> Task requirements
Everything in the entries except the pictures should be copied exactly.

> Data
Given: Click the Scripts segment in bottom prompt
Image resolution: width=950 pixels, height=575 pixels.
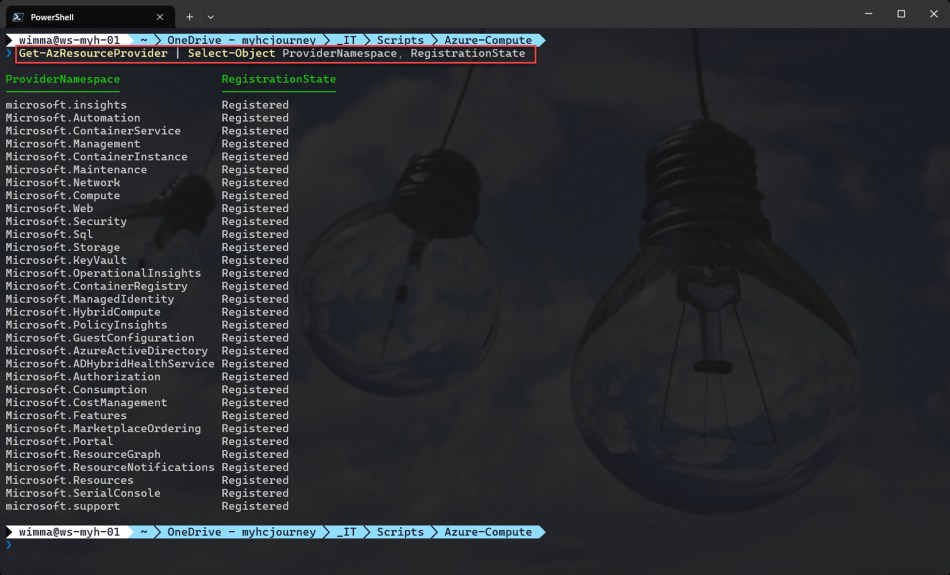Looking at the screenshot, I should click(400, 532).
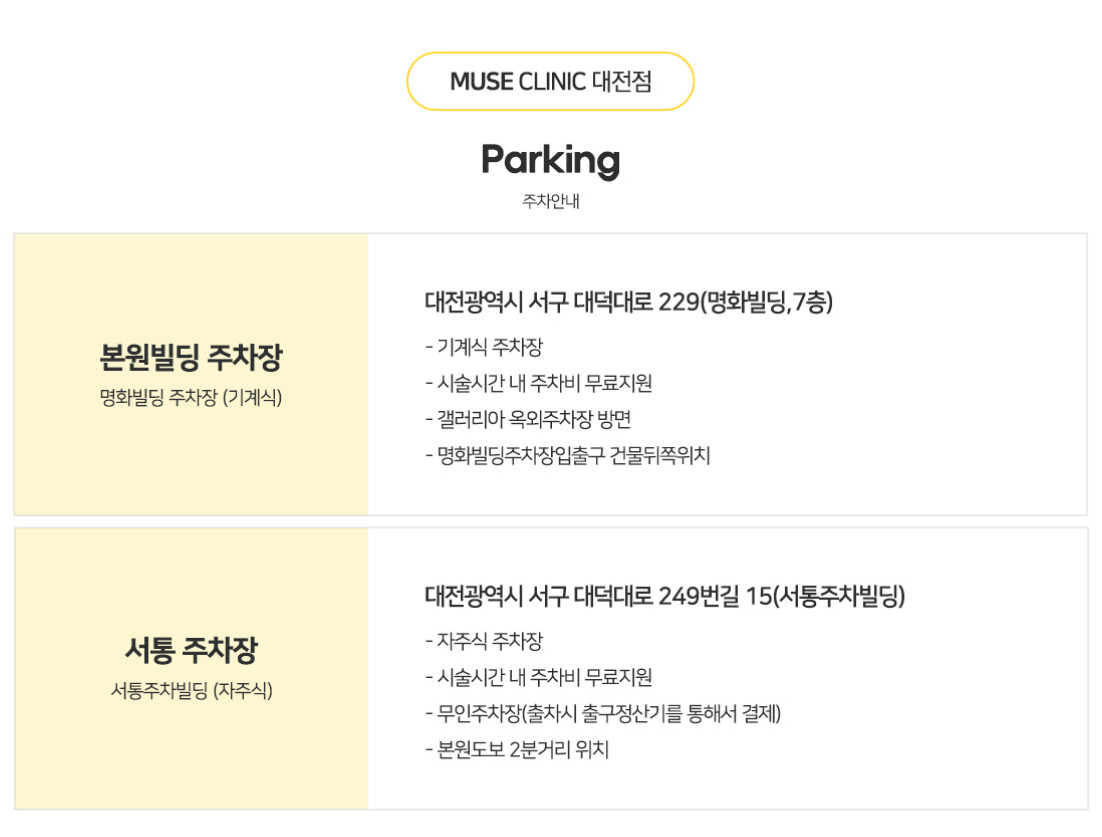Click 갤러리아 옥외주차장 방면 line
The width and height of the screenshot is (1102, 837).
click(x=529, y=420)
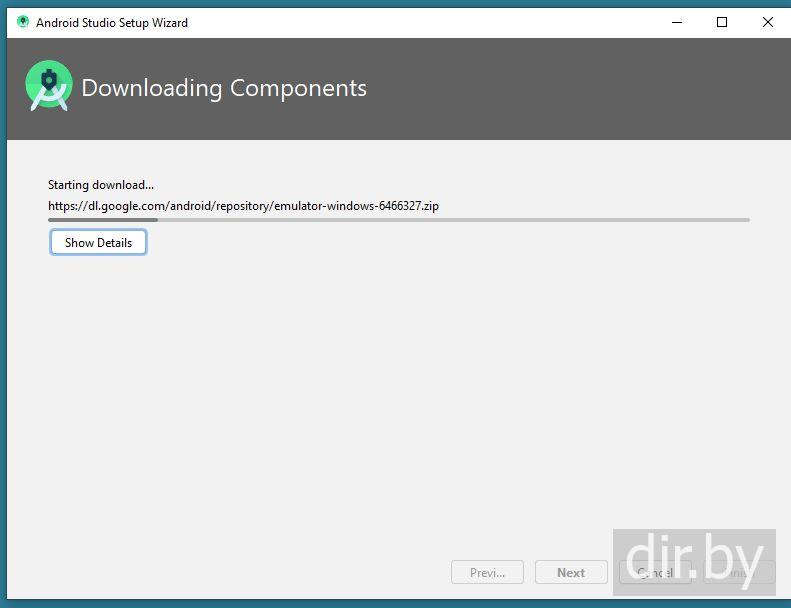Maximize the Setup Wizard window

[x=722, y=22]
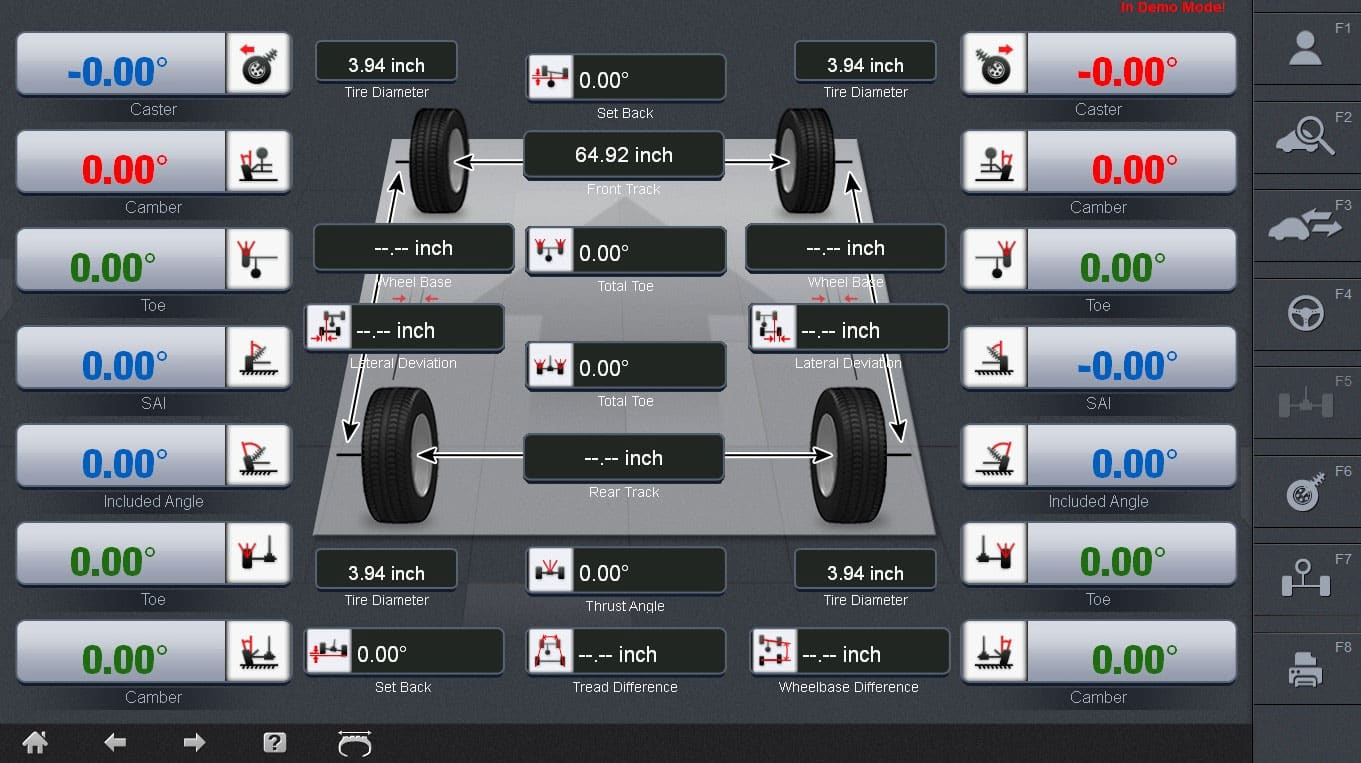Click the Tread Difference value box
1361x763 pixels.
coord(626,654)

> Response to this task
Given: Click the Scripts segment in bottom prompt
Image resolution: width=950 pixels, height=575 pixels.
Looking at the screenshot, I should click(400, 532).
Click 갤러리아 옥외주차장 방면 line
The width and height of the screenshot is (1102, 837).
click(x=529, y=420)
Maximize the Setup Wizard window

[x=722, y=22]
Click the Tread Difference value box
1361x763 pixels.
coord(626,654)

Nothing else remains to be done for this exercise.